Institutions and large funds are not unwilling to buy up the market, but no one dares to make large positions when the Fed's policy direction is unclear. The divergence in the dot plot is currently quite extreme. Some predict only one rate cut this year, others believe at least two cuts are necessary, and some conservatives simply say "we'll stay on the sidelines for now." This uncertainty and the resulting wait-and-see attitude have a much greater impact on the market than actual bad news.
Next, three key dates in January will essentially determine the market rhythm for 2026:
**January 9th Non-Farm Payrolls and Unemployment Rate** are the first hurdles. Strong employment data means limited room for the Fed to cut rates, putting pressure on risk assets; weaker data could reignite market expectations for rate cuts. At the same time, expectations for a new Fed Chair announced by Trump are also worth watching—if a hawkish candidate is chosen, the market may face short-term pressure; conversely, a dovish candidate could send more optimistic signals.
**January 13th CPI Data** is equally critical. If inflation continues to moderate, expectations for rate cuts can keep fermenting; but if inflation rebounds, the market's rate cut fantasies may need to be reined in.
**FOMC Meeting on January 27-28** is the real key.

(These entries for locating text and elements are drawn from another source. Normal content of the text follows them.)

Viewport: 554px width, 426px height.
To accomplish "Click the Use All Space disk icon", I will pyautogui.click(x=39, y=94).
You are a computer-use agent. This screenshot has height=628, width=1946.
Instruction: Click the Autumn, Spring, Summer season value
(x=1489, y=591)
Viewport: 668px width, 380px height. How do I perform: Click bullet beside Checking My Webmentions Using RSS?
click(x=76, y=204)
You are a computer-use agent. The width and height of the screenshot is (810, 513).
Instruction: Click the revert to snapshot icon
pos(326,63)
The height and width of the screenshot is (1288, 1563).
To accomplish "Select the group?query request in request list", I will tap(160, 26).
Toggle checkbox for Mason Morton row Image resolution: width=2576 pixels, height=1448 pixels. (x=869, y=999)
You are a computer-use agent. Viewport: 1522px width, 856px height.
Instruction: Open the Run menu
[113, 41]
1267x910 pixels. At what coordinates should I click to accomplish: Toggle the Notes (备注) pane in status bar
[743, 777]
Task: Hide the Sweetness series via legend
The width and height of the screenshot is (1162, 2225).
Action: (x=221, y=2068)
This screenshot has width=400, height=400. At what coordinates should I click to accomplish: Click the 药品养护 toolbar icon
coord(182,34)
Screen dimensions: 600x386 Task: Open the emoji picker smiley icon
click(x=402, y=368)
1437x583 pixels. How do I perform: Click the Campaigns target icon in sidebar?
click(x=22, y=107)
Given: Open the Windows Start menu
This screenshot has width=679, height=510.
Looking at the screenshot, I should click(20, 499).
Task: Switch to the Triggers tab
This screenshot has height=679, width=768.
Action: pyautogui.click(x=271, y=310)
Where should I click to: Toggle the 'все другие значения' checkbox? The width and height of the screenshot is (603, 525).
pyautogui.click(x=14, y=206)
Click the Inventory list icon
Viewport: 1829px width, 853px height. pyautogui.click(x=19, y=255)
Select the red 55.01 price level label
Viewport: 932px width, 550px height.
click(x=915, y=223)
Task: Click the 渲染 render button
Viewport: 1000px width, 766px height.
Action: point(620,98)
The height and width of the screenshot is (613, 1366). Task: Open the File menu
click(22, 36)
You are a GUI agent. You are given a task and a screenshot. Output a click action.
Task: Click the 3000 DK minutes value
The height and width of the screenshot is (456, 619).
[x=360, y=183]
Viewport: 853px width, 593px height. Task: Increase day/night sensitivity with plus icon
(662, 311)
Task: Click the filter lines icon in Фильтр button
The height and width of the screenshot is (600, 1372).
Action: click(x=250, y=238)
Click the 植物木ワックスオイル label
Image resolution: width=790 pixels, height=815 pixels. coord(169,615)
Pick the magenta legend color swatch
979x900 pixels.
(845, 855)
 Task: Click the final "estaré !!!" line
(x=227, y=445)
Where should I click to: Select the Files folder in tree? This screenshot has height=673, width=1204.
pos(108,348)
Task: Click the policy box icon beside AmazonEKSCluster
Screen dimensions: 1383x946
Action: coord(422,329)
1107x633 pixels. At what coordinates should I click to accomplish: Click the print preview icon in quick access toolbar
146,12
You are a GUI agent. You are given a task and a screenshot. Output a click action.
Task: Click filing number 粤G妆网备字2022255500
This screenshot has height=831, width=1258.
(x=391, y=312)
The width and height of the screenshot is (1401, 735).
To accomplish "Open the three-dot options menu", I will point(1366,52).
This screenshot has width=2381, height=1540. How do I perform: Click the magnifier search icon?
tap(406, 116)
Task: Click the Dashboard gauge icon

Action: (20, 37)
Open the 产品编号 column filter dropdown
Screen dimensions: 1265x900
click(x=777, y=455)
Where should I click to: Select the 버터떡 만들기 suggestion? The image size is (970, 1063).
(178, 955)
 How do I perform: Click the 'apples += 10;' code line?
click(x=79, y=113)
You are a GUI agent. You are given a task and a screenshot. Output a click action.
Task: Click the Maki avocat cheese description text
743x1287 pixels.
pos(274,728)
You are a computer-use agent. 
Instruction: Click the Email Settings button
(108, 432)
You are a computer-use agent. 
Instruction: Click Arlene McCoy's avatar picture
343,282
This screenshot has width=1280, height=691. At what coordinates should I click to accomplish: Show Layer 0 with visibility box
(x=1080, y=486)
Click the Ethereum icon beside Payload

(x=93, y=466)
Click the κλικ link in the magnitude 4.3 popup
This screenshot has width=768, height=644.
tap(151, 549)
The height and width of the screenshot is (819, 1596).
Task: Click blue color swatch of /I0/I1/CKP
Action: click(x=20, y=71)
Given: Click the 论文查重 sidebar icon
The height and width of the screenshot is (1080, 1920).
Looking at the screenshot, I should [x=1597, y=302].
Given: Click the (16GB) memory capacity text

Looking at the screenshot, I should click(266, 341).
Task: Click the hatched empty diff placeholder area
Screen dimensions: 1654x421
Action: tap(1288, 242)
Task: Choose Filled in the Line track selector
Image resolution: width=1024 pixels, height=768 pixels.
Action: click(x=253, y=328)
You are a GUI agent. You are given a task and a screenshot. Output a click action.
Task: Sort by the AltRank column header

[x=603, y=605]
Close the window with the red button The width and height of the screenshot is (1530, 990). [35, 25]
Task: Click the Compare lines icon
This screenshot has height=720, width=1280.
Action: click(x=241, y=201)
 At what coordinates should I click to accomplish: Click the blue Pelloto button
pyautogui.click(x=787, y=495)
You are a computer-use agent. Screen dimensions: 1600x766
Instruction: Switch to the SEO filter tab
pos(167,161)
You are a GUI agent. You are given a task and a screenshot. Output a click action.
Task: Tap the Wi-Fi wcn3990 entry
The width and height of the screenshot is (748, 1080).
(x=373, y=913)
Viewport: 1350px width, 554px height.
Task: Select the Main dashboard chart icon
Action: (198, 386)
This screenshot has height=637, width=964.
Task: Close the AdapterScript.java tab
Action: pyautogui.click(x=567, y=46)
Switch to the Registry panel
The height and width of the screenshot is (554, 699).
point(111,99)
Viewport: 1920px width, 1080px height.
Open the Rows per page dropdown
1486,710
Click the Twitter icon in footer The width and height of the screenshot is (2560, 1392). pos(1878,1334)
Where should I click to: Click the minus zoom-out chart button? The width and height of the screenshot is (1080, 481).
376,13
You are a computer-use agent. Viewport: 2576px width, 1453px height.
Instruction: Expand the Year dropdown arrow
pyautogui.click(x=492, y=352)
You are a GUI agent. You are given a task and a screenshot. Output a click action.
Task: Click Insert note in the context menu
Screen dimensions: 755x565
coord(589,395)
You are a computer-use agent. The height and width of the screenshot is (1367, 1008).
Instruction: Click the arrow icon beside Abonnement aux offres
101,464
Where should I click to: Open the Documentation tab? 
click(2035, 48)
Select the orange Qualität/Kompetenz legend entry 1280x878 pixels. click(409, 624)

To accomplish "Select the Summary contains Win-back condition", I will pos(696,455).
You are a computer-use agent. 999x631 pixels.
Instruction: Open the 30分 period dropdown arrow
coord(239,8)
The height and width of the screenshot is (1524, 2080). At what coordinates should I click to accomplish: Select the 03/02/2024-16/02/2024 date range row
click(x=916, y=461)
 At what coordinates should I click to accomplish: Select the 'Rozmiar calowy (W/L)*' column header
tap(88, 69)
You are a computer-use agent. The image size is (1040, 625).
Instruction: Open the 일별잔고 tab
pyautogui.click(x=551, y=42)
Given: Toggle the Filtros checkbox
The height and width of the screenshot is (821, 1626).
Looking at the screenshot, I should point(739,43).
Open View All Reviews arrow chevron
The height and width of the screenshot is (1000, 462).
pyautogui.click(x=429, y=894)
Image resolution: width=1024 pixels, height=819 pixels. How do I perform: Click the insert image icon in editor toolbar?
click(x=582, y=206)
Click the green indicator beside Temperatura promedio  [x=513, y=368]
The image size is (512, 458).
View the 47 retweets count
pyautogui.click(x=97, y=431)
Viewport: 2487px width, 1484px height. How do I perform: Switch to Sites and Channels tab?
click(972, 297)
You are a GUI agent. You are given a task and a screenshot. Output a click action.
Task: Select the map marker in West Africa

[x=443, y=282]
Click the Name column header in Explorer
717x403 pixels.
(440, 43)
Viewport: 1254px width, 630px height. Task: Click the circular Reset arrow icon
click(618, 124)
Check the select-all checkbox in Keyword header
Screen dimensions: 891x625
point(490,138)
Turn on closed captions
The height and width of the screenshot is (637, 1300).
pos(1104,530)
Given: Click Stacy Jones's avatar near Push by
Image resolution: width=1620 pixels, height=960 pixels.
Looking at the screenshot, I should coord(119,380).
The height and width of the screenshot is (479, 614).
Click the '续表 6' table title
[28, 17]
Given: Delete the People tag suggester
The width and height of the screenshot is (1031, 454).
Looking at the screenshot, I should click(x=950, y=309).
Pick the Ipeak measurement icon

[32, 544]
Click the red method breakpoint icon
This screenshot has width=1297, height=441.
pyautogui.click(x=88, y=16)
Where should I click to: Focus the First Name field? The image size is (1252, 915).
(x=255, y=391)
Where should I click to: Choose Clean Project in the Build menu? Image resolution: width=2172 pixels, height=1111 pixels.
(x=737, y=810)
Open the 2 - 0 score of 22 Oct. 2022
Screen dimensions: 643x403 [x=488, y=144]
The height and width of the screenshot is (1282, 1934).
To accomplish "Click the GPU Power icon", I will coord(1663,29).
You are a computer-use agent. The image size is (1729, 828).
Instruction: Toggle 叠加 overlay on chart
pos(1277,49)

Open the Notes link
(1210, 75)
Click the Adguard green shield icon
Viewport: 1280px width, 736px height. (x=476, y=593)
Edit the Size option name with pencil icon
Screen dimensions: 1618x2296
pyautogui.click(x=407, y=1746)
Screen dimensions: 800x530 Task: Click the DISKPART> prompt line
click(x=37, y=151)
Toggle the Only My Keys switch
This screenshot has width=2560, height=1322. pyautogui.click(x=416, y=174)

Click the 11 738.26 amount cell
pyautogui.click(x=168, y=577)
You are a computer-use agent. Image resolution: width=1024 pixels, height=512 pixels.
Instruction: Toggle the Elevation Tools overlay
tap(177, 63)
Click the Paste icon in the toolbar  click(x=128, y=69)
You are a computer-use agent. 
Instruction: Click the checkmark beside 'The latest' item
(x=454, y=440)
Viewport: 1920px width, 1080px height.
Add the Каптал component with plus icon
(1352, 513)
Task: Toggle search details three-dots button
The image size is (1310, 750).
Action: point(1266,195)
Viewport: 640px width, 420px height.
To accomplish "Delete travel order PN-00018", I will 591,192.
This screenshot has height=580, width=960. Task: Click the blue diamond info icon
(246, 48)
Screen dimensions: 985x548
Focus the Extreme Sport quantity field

This meeting will update the dot plot and economic forecasts, essentially setting the policy tone for 2026. The market could either surge significantly or face substantial adjustments based on this.
Currently, mainstream forecasts see Bitcoin prices at the end of the year generally between 120,000 and 170,000, with more aggressive analysts even calling for 200,000 to 250,000. Spot ETFs are still steadily inflowing, and some sovereign funds are quietly building positions, all indicating strong confidence in the long-term outlook.
But in the short term, you really need to be mentally prepared. Volatility is unavoidable, and feeling annoyed is normal. The key is not to be shaken out this month. Patience in January is the most valuable asset—wait until these three "bullets" are fired, and the market direction will become clear. By then, either it will be a euphoric bull market or at least you'll understand where the risks lie.
The long-term logic for 2026 remains unchanged; Bitcoin's growth expectations are still intact. Right now, it's a roller coaster—fasten your seatbelt, endure this month's fluctuations, and there should still be plenty of opportunities ahead.